> _Problem requirements_
Copy out, unchanged, every line from the start of the records to the line that contains "Given: Open the deployment URL link", and stop there.

> _Listed records_
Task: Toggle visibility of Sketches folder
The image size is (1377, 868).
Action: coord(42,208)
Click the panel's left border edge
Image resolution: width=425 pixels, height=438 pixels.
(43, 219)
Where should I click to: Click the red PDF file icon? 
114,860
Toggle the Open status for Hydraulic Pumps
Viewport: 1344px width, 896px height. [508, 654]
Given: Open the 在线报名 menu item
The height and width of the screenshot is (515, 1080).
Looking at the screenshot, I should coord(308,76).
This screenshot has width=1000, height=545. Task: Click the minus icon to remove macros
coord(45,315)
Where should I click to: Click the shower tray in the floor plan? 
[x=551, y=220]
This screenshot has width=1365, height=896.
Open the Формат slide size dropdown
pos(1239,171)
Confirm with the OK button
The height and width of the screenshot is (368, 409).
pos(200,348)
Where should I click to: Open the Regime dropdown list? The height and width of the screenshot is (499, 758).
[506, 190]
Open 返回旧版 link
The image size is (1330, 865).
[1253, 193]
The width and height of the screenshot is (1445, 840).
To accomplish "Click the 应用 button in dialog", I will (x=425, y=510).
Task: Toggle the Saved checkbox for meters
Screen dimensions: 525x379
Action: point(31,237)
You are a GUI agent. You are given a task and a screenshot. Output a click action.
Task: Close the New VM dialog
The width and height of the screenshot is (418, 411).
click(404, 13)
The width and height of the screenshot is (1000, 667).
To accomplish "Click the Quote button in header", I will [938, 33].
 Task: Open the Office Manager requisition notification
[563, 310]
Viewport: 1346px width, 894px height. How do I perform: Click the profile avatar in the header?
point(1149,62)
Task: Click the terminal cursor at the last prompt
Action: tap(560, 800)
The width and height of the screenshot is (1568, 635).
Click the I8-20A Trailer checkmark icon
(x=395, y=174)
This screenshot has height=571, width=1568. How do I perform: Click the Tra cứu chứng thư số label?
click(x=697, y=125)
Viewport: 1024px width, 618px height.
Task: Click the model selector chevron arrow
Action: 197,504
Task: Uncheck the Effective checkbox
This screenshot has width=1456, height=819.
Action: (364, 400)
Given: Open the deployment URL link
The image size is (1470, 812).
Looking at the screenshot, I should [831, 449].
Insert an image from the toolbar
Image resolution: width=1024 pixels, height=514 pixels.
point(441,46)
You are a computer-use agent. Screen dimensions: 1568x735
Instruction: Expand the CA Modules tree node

> _Written solution_
Task: Toggle visibility of Sketches folder
The image size is (1377, 868).
Action: coord(42,208)
Click the panel's left border edge
Image resolution: width=425 pixels, height=438 pixels.
(43, 219)
Where should I click to: Click the red PDF file icon? 
114,860
Toggle the Open status for Hydraulic Pumps
Viewport: 1344px width, 896px height. [508, 654]
Given: Open the 在线报名 menu item
The height and width of the screenshot is (515, 1080).
Looking at the screenshot, I should coord(308,76).
This screenshot has width=1000, height=545. Task: Click the minus icon to remove macros
coord(45,315)
Where should I click to: Click the shower tray in the floor plan? 
[x=551, y=220]
This screenshot has width=1365, height=896.
Open the Формат slide size dropdown
pos(1239,171)
Confirm with the OK button
The height and width of the screenshot is (368, 409).
pos(200,348)
Where should I click to: Open the Regime dropdown list? The height and width of the screenshot is (499, 758).
[506, 190]
Open 返回旧版 link
The image size is (1330, 865).
[1253, 193]
The width and height of the screenshot is (1445, 840).
To accomplish "Click the 应用 button in dialog", I will (x=425, y=510).
Task: Toggle the Saved checkbox for meters
Screen dimensions: 525x379
Action: point(31,237)
You are a GUI agent. You are given a task and a screenshot. Output a click action.
Task: Close the New VM dialog
The width and height of the screenshot is (418, 411).
click(404, 13)
The width and height of the screenshot is (1000, 667).
To accomplish "Click the Quote button in header", I will [938, 33].
 Task: Open the Office Manager requisition notification
[563, 310]
Viewport: 1346px width, 894px height. How do I perform: Click the profile avatar in the header?
point(1149,62)
Task: Click the terminal cursor at the last prompt
Action: tap(560, 800)
The width and height of the screenshot is (1568, 635).
Click the I8-20A Trailer checkmark icon
(x=395, y=174)
This screenshot has height=571, width=1568. How do I perform: Click the Tra cứu chứng thư số label?
click(x=697, y=125)
Viewport: 1024px width, 618px height.
Task: Click the model selector chevron arrow
Action: 197,504
Task: Uncheck the Effective checkbox
This screenshot has width=1456, height=819.
Action: (364, 400)
Given: Open the deployment URL link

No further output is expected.